Hepatocellular carcinoma (HCC) is the third leading cause of cancer-related deaths, primarily due to late-stage diagnosis. In this multicenter study, our goal is to identify functional biomarkers that stratify the risk of HCC in patients with cirrhosis (CP) for early diagnosis.

Methods

Five thousand and eight serum proteins (Somascan) were analysed in Cohort A (477 CP, including 125 HCC). Clustering analysis of the TGF-β pathway-associated protein signature was performed in a longitudinal, prospective Cohort B (312 CP, in which 18 cases developed HCC over a 5-year follow-up period). Next, a multivariable prediction model was built using logistic regression analysis of cross-sectional data from a matched subgroup (n = 328, Cohort C). Model performance was 10-fold cross-validated across the entire Cohort A (n = 477).

Results

Longitudinal follow-up analysis revealed that patients with elevated TGF-β-related protein signature displayed a five-fold increased risk of developing HCC (9.68% vs. 1.91%). Compared to cirrhosis, serum MSTN, TGFBR2, and AFP levels raised in HCC were validated by ELISA (n = 200, odds ratio = 1.4–2.9, p < 0.05). In Cohort C, 88 proteins were significantly altered in HCC compared to cirrhosis (p < 0.05).
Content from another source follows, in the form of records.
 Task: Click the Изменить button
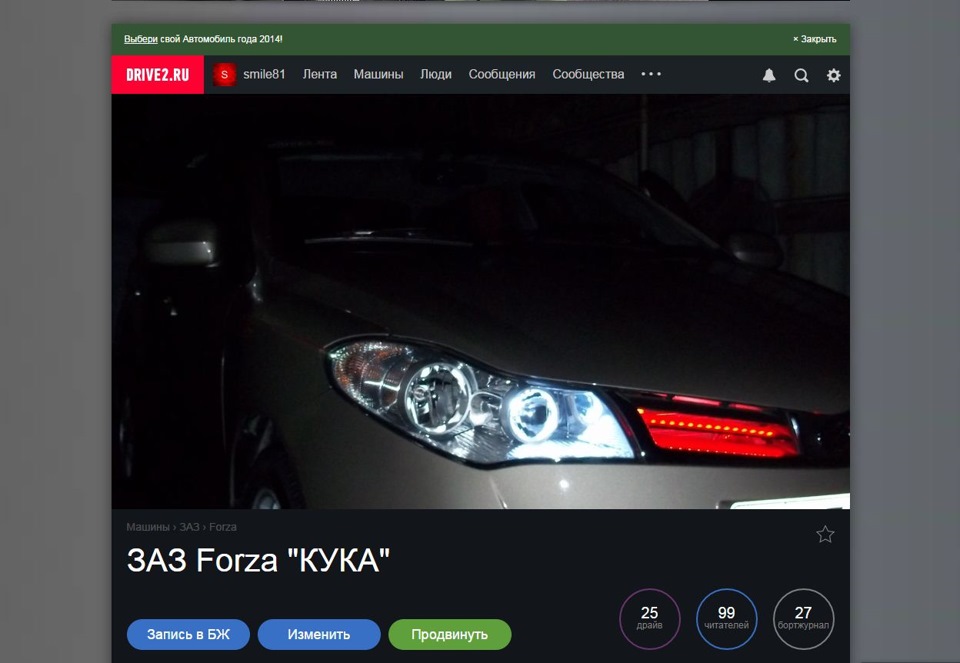[x=319, y=634]
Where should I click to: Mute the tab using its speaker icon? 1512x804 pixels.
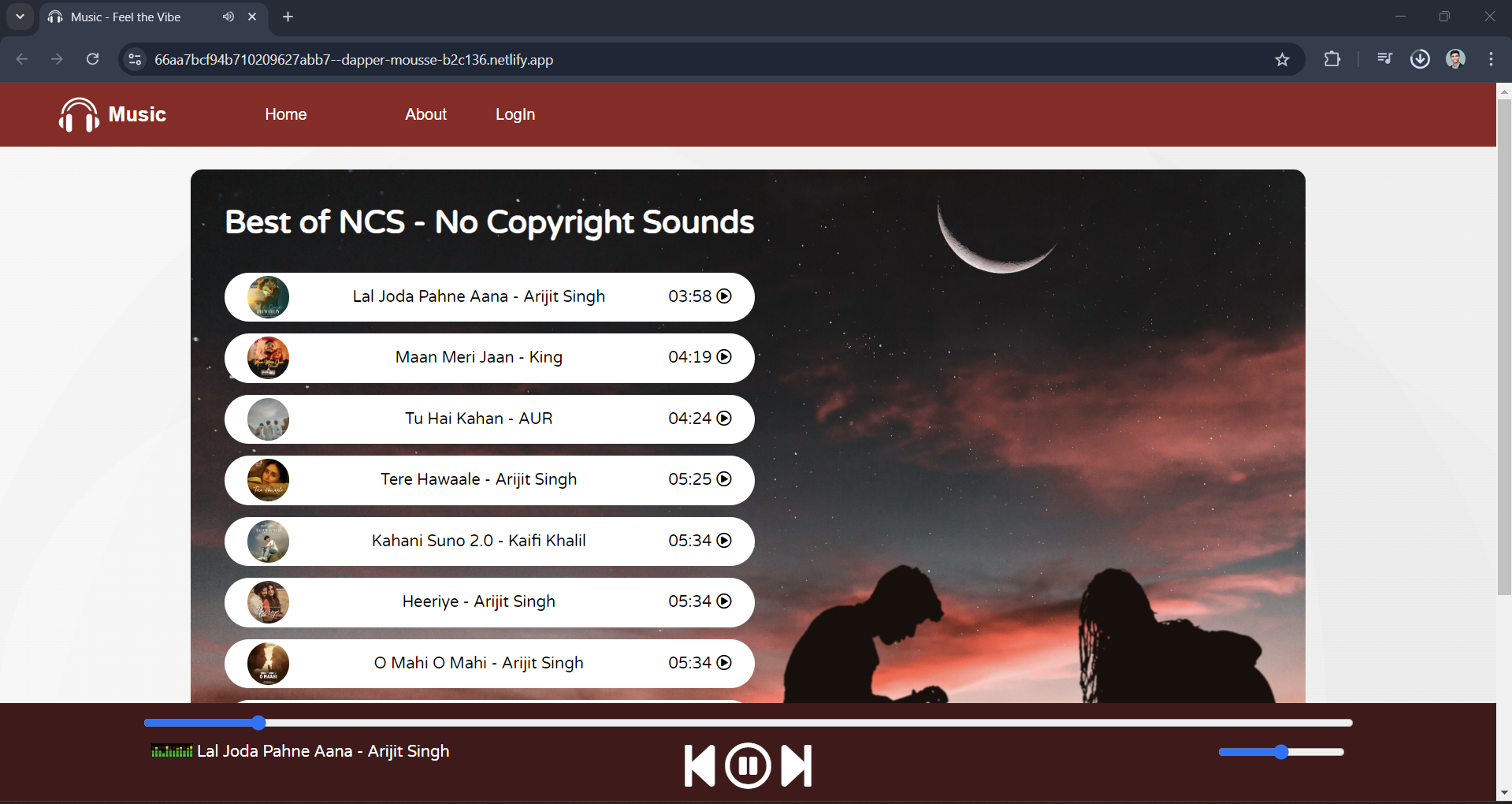point(228,17)
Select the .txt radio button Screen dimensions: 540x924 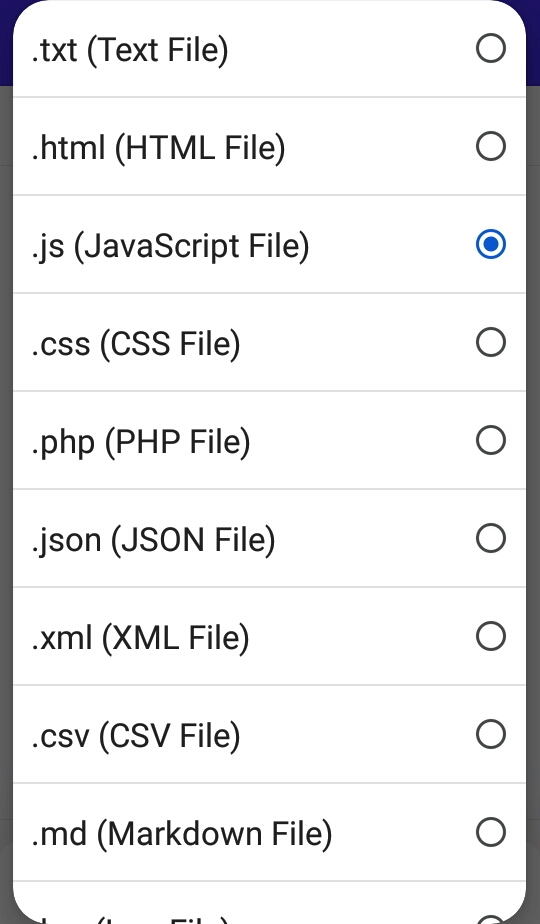[x=490, y=48]

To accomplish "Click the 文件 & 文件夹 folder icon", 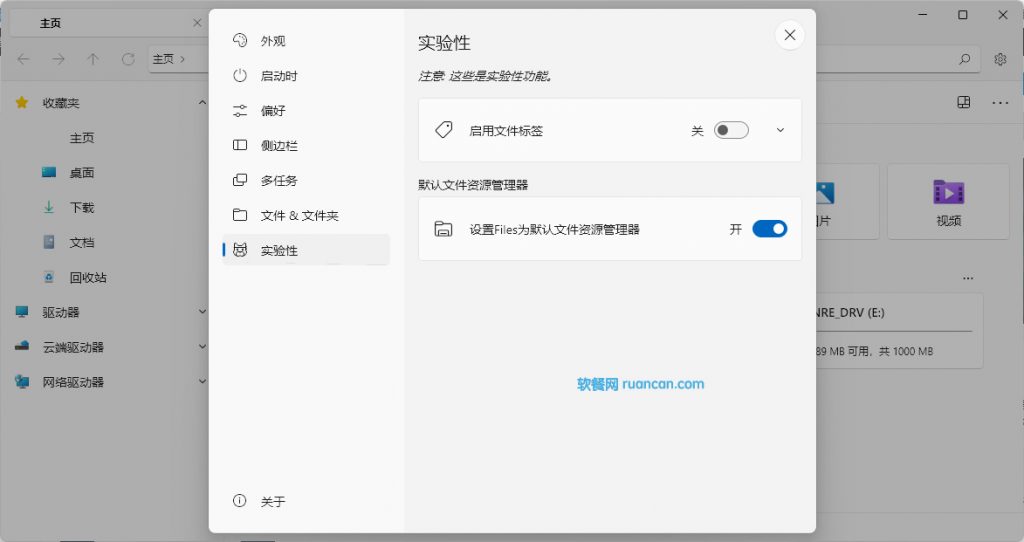I will pos(240,216).
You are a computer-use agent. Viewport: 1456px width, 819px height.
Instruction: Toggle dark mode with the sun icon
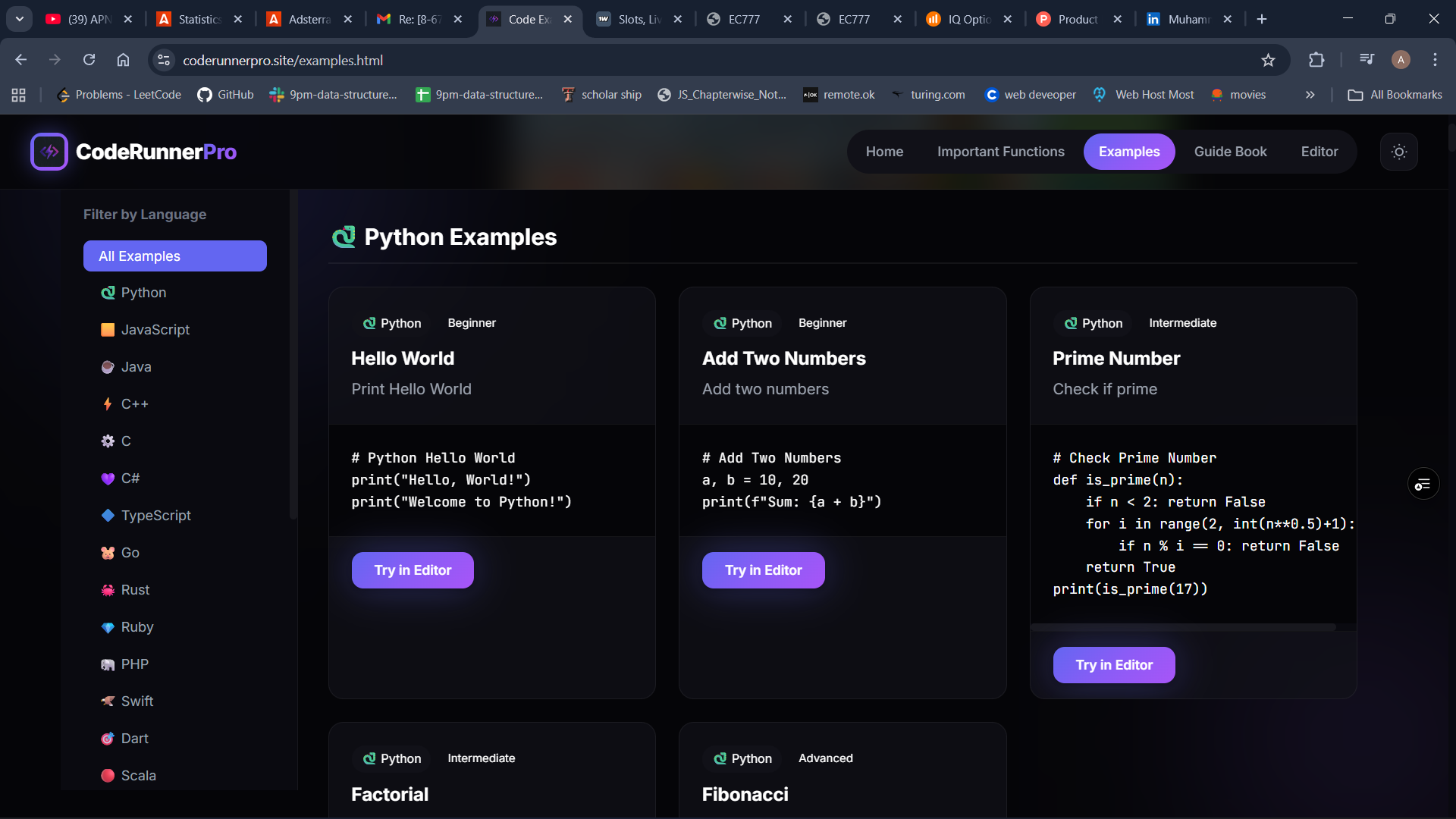pos(1399,152)
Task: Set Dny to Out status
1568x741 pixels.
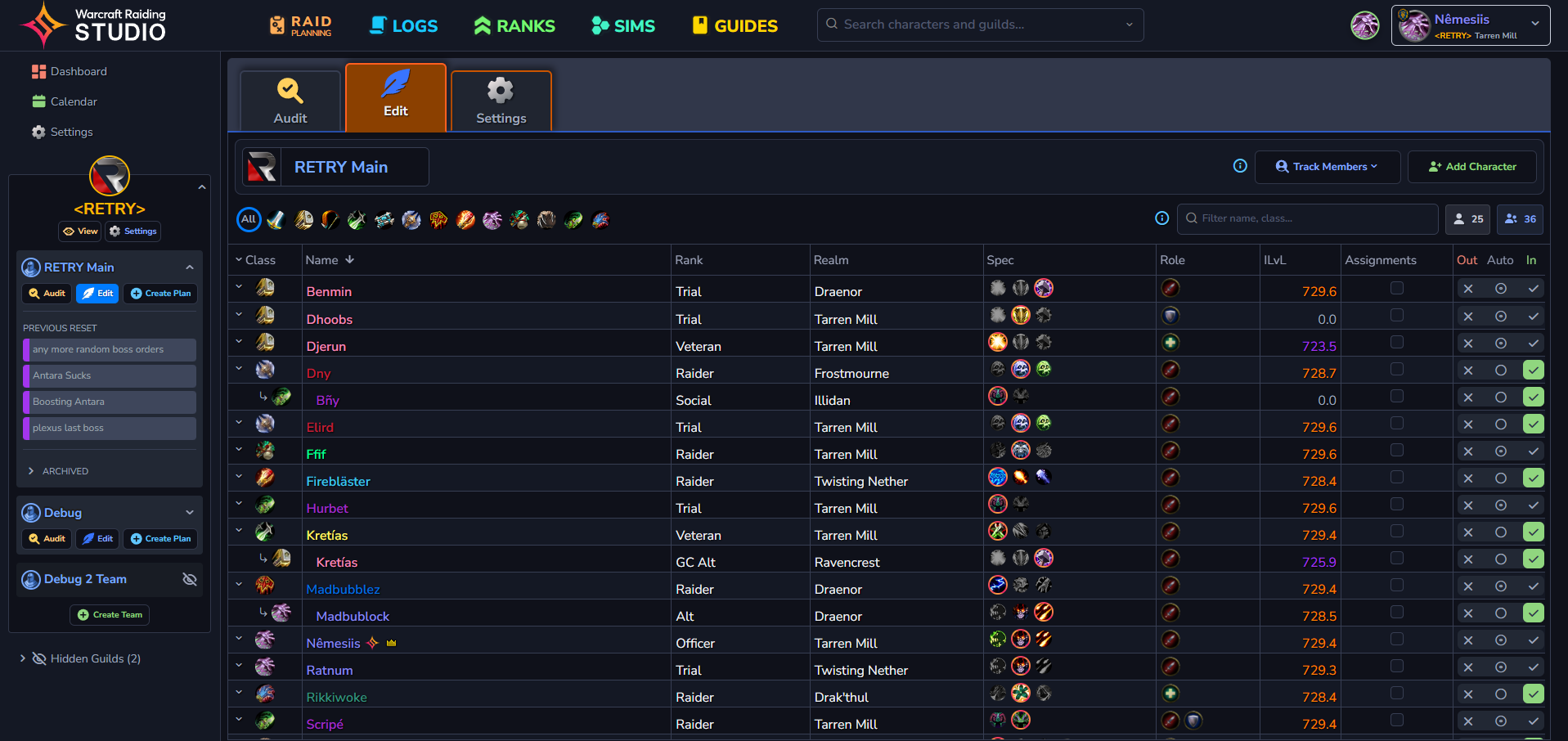Action: coord(1468,370)

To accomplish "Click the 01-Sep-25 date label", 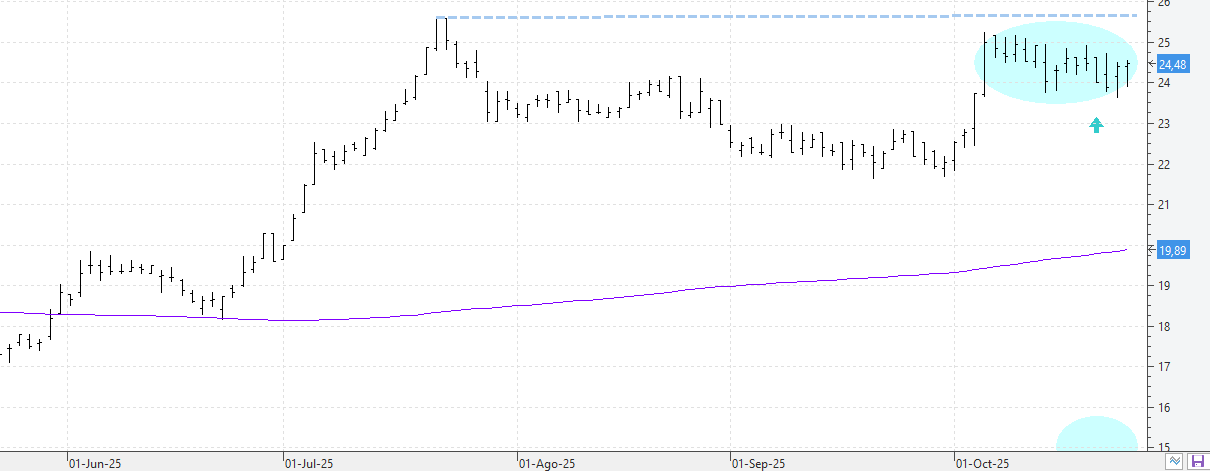I will [x=760, y=464].
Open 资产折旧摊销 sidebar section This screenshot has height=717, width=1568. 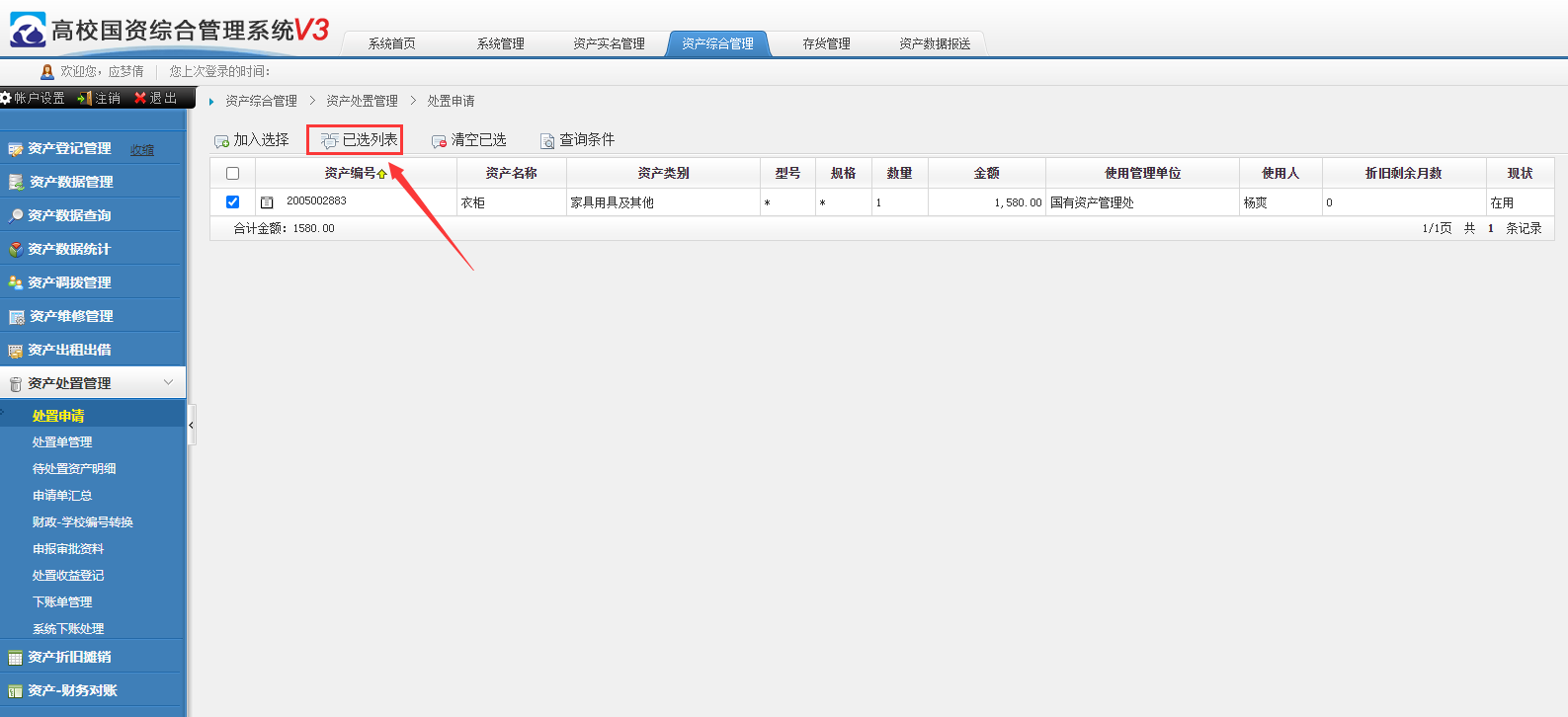click(x=69, y=657)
The six-protein panel (TGFBR2, MSTN, AFP, COL18A1, GLUL, TP63) displayed a strong performance in the matched cohort C (AUC 0.87, sensitivity 0.88, specificity 0.72), alongside four clinical factors (Age, Sex, BMI, Bilirubin). A 10-fold cross-validation demonstrated a mean AUC of 0.86 in cohort A, with strong predictive power in obese/MASLD/ALD-related patients (AUCs: 0.862–0.921).

Conclusions

The mechanism-based panel effectively stratifies HCC risk in cirrhotic patients, underscoring the need for Phase II/III validation.